Wattle and Daub use simple techniques in surprising combinations to tell an odd story that is deeply felt.
This ‘Chamber Opera for Puppets’ – a scratch preview of a show that won’t be ready until summer 2013, performed here as part of Bristol Ferment – employs two puppeteers and two vocalists in understated black clothes, caps and socks to tell the story of Tarrare, a bizarre ravenous character who desperately eats everything in sight. Thrown out by his parents, he finds a place in a Freak Show, eating corks, apples and snakes and regurgitating the cores and bones.
The piece is richly layered, with the simple puppetry at the centre, sufficient to tell the story, engage and satisfy the audience. The puppeteers are calm and completely focussed on their basic puppets, who through the nurturing of the puppets bring them to life, their papier mâché faces seemingly expressive beside the still puppeteers’ expressionless faces. Tarrare’s desperation, his urgency and compulsion are keenly indicated through the slight movements of his puppeteer (Tobi Poster). By contrast the song, the opera, is not part of the puppet but an addition, a narrator, a construct that deepens the offering to the audience, giving us more ways to access this weird character.
The explicit, conversational lyrics are deliciously at odds with their operatic format; the audience laughs at the idea of Tarrare’s wide gullet, pus-filled body and terrible stench, though it is not meant to be funny. The violent autopsy of a puppet is also no joke, and neither is the image of a wide-mouthed, wide-eyed puppet chewing on guts, but we can stomach the idea when it is this simply presented.
Tom Poster’s lyrical piano soundtrack perfectly underscores the work, holding the audience’s emotions and carrying them with it, dramatic when required, hauntingly sad when required. Projections form a backdrop; drawings, medical diagrams, scene notes and occasional comedy gore, adding another layer to the story, taking this true tale of Tarrare further from reality and rooting it further into storybook-land: a horrible history or morality story.
Somehow this company, with a devising period of three weeks, have created magic through the careful concoction of puppetry and opera.
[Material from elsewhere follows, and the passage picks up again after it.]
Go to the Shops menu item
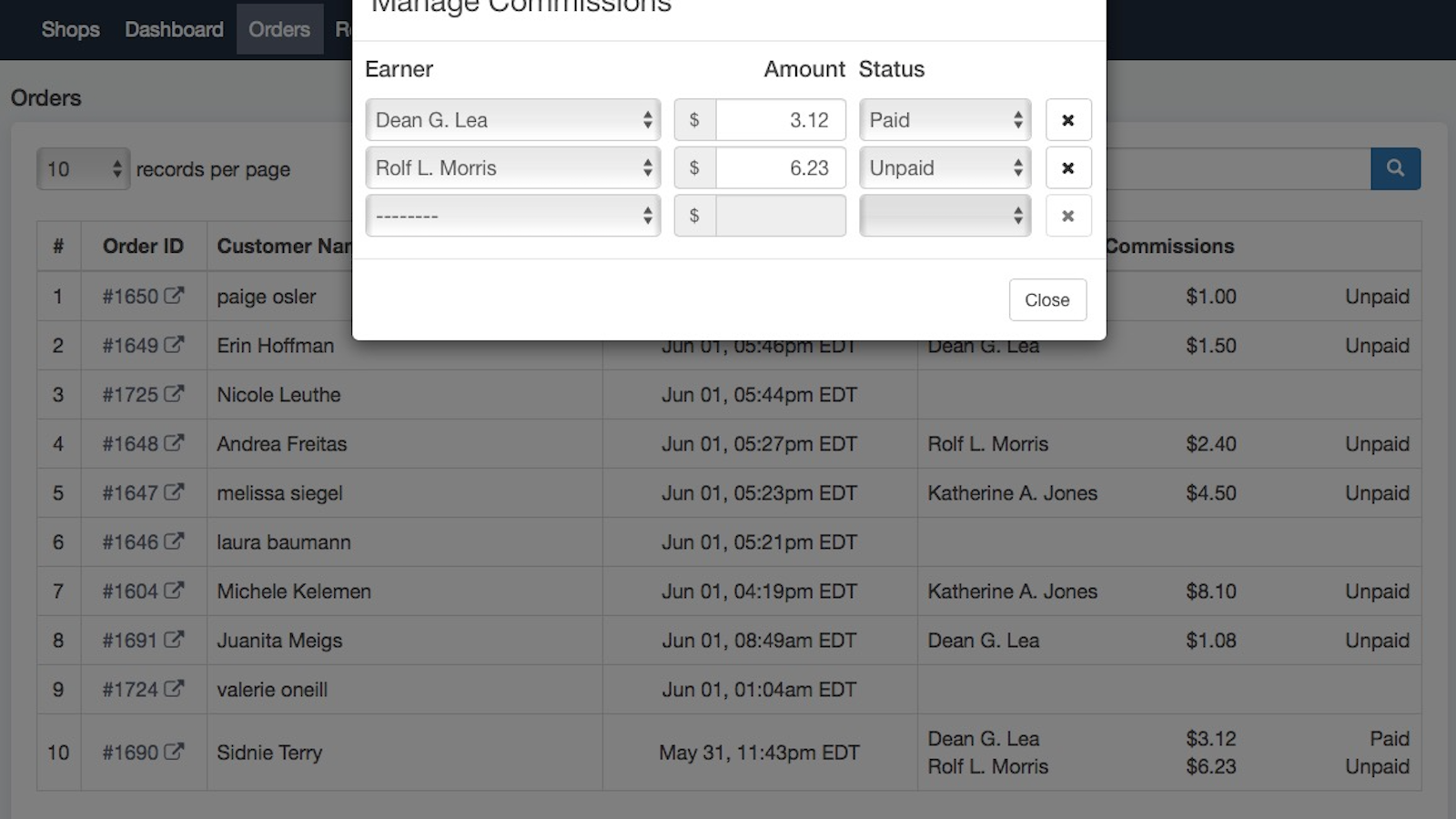Image resolution: width=1456 pixels, height=819 pixels. click(x=70, y=29)
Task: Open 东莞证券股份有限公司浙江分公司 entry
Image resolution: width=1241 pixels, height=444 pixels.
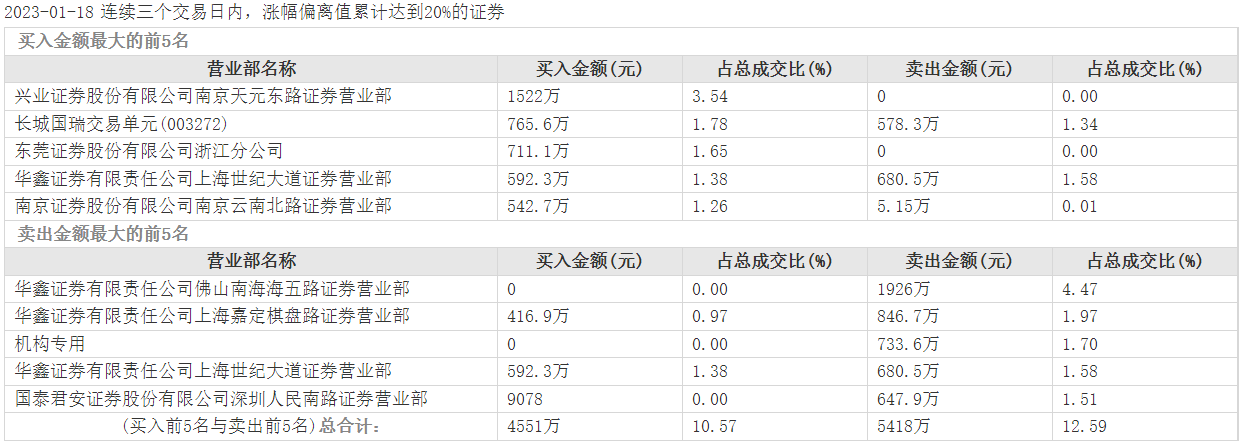Action: [x=149, y=152]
The gruesome becomes fascinating, the disgusting becomes acceptable, the foul is humorous and the desperate is mesmerising, almost enchanting. In choosing this particular theme of human appetite, Wattle and Daub push the capacity of the puppets – playing with their ability to represent real, visceral human beings whilst continuing to acknowledge the fact that they are only puppets – a caricature, an idea. A couple of years ago fellow Bristolian puppeteers Pickled Image created a memorable adaptation of Knut Hamsen’s Hunger, in which the bizarre lead character starves himself, going slowly mad in his lonely garret. The depiction of human needs by a moulded puppet were striking in a similar way and I feel sure that Wattle and Daub were inspired by that work to look further at stories involving unusual bodies and physical processes for puppet work.
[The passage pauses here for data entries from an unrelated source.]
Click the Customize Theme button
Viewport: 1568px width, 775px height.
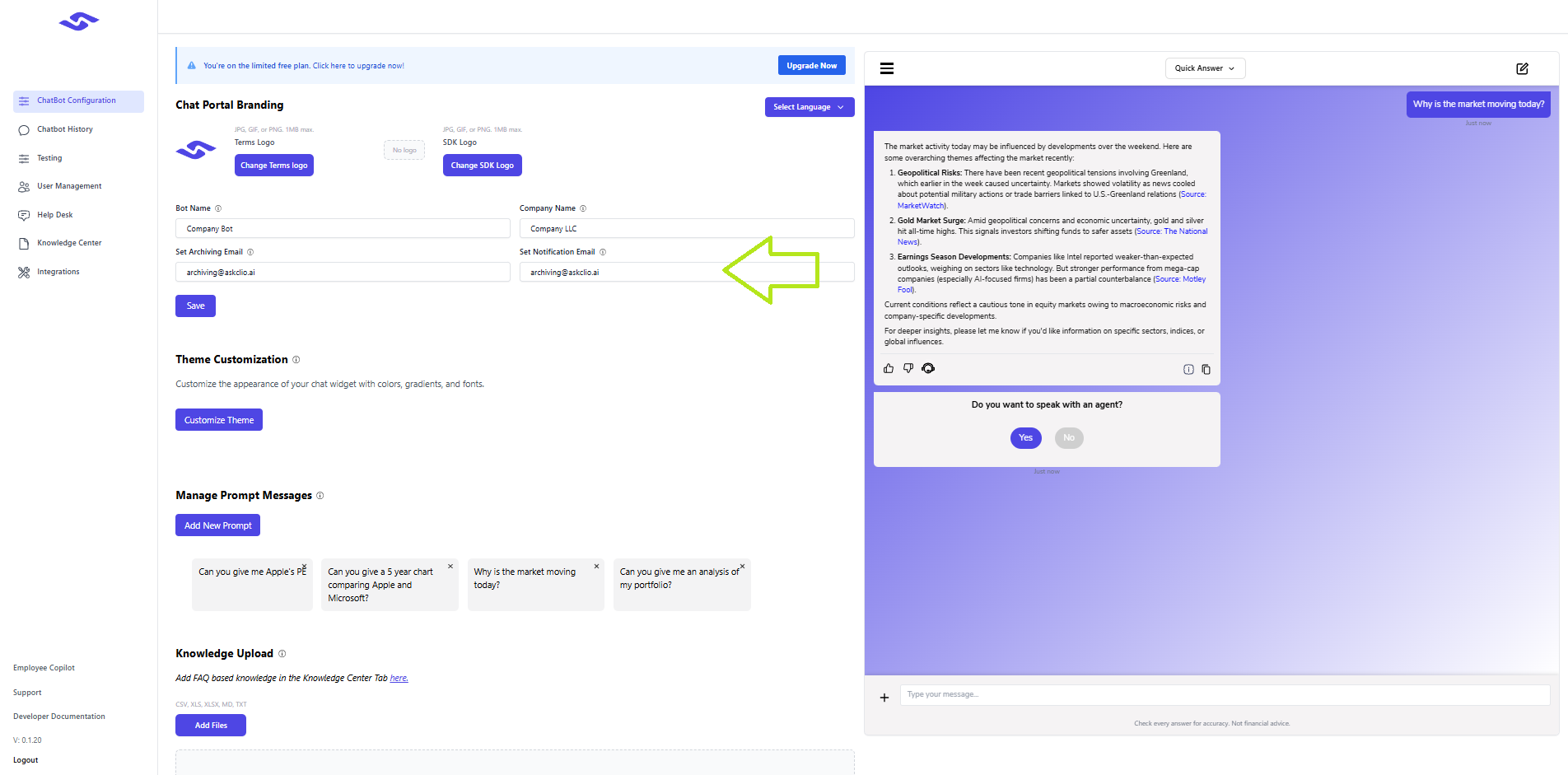219,420
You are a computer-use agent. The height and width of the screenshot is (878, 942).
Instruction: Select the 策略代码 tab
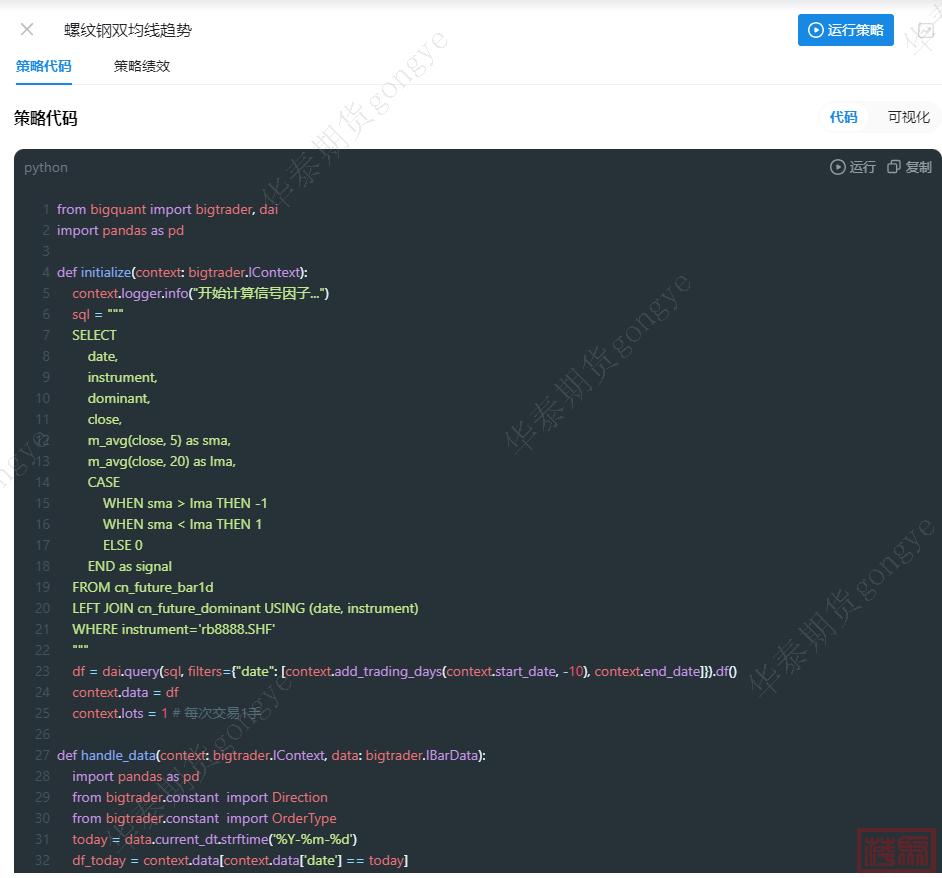click(x=44, y=66)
I can imagine the rest of the story, how Tarrare will be hopeful of acceptance as he goes off to join the French army in the role of secret-document-swallower. How his freakshow friends Marie and Celeste the Siamese twins will turn out to be right, and he will be used by the army, not hailed a hero as promised; how it will all end terribly badly, with more gore, stench, medical disbelief and ultimate loneliness. It will work tremendously well. A full length opera to accompany this will be a challenge but a real triumph if Wattle and Daub succeed in creating it.